Viel zu schnell war die Tour zu Ende.

Ich hätte noch einige Stunden auf dem Segway fahren können, da es einfach so viel Spaß machte. Doch, da das Training im Vorfeld der Tour viel Zeit eingenommen hatte, war die Tour relativ schnell beendet. Aber naja, beim nächsten Segwayfahren werde ich nicht mehr so lange fürs Training benötigen und schneller auf den Straßen unterwegs sein. Meinem Freund hat die Tour ebenfalls sehr gefallen. Er ist bei der nächsten Tour auf jeden Fall wieder am Start.

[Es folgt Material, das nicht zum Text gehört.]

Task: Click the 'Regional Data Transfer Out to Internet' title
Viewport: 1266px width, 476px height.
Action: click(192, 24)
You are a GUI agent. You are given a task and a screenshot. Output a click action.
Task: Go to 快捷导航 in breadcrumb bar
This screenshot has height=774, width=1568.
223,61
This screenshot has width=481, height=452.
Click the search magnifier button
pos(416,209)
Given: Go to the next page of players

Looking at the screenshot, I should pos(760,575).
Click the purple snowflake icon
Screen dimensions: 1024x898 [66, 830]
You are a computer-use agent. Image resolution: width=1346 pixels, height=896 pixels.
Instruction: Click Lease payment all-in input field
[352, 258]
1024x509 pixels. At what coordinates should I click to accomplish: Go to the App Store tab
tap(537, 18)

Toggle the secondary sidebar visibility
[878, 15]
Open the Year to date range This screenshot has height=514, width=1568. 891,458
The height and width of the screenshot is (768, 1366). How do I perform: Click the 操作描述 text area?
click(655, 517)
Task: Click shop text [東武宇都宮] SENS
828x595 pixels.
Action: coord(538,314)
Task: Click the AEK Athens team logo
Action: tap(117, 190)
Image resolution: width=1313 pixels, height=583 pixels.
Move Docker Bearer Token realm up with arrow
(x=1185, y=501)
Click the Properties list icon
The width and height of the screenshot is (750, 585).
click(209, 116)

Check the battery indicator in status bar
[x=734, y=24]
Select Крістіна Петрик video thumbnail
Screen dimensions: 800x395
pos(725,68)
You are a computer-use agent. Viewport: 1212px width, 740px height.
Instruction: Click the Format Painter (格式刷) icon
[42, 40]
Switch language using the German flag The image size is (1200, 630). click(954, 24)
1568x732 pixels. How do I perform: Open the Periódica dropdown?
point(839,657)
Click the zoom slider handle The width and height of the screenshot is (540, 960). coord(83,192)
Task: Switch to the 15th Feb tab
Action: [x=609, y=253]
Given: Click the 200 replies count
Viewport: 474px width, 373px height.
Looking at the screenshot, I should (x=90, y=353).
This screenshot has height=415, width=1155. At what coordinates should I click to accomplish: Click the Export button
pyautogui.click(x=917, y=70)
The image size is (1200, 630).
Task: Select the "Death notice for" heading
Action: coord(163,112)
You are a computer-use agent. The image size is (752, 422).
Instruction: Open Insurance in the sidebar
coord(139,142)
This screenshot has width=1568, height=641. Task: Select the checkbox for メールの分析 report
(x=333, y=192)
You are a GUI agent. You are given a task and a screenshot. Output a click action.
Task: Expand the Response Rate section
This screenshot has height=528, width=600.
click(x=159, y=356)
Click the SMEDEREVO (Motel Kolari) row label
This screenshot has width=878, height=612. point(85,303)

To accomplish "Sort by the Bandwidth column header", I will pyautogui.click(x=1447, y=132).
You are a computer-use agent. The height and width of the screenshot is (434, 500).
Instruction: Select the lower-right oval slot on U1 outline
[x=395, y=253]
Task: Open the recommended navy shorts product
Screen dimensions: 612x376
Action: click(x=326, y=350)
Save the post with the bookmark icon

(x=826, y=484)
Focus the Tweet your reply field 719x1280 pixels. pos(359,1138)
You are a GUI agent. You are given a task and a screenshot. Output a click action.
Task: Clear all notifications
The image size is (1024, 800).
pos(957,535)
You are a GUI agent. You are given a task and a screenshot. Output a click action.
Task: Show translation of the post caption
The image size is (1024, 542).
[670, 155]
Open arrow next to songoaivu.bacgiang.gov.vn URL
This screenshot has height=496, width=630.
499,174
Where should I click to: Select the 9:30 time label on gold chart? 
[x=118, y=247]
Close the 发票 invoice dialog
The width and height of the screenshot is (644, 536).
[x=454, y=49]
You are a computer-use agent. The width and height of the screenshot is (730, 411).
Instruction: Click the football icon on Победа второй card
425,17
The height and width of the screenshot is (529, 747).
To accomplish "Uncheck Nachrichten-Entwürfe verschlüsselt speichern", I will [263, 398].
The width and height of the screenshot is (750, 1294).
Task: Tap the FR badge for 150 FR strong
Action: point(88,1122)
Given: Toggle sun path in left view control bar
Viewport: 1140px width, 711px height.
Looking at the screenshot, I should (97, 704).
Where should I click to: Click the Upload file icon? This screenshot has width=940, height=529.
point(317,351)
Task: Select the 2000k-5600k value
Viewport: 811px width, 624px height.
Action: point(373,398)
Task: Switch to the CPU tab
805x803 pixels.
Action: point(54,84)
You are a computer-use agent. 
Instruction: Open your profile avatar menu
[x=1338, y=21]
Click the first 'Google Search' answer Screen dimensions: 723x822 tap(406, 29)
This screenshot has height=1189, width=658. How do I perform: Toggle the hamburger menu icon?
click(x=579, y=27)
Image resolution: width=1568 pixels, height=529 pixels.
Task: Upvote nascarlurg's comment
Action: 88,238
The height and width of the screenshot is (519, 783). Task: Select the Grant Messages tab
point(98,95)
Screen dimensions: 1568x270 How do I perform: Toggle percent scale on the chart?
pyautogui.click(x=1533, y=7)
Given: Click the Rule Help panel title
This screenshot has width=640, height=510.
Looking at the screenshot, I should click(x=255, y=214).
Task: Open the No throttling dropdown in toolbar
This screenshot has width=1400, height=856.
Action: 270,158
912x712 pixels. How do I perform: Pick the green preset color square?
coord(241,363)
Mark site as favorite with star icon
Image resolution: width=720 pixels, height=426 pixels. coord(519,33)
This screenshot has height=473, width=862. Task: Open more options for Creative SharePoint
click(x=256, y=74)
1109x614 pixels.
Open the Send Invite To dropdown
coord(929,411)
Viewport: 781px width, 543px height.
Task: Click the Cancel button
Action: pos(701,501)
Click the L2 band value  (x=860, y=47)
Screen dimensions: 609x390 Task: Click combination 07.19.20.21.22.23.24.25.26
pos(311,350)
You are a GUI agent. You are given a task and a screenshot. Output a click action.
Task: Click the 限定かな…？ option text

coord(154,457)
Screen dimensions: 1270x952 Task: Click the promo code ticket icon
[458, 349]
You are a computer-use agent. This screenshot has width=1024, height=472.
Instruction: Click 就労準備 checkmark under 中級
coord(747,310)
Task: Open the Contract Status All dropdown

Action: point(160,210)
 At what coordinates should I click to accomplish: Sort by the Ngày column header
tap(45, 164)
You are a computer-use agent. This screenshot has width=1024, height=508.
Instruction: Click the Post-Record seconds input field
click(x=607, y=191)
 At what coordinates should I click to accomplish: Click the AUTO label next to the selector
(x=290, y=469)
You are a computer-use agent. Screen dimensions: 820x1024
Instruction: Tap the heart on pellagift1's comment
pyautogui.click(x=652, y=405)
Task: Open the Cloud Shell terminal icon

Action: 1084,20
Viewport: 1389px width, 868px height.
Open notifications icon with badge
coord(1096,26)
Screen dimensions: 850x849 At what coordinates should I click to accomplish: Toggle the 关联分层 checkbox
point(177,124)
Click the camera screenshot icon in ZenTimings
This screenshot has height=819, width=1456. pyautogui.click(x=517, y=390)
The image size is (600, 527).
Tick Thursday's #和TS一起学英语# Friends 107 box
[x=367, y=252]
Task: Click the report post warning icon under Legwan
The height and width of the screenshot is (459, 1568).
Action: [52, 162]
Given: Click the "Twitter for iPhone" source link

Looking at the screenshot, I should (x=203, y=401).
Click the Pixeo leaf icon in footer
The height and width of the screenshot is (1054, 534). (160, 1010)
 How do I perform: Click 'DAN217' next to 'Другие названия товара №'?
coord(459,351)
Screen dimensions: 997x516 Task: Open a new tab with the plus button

Ich bin froh darüber, dass auch dieses Kann-Ich-Vorhaben geglückt ist. Ich habe daraus wieder einmal gelernt, dass ich mir und meinem Körper viel mehr zutrauen kann, als es meine Angst zulässt. Selbstverständlich weiß ich, dass mir meine Angst als Schutz vor Verletzungen dient. Dennoch bin ich davon überzeugt, dass ich in meinem Vorhaben, mich selbst zu heilen, besonders dann weiterkomme, wenn ich sie hin und wieder mal überwinde.

Wie stehst Du zu dem Thema Herausforderungen?

Stellst Du Dir regelmäßig welche? Bringen Sie Dich auf Deinem Weg weiter?Schreibe gerne einen Kommentar unter diesen Eintrag. Ich freue mich darauf.

P.S.: Ich kann Dir nur empfehlen, auch einmal eine Segwaytour mitzumachen. Die Erfahrung, ein Fahrzeug nur über das eigene Gleichgewicht zu steuern, ist wirklich richtig toll!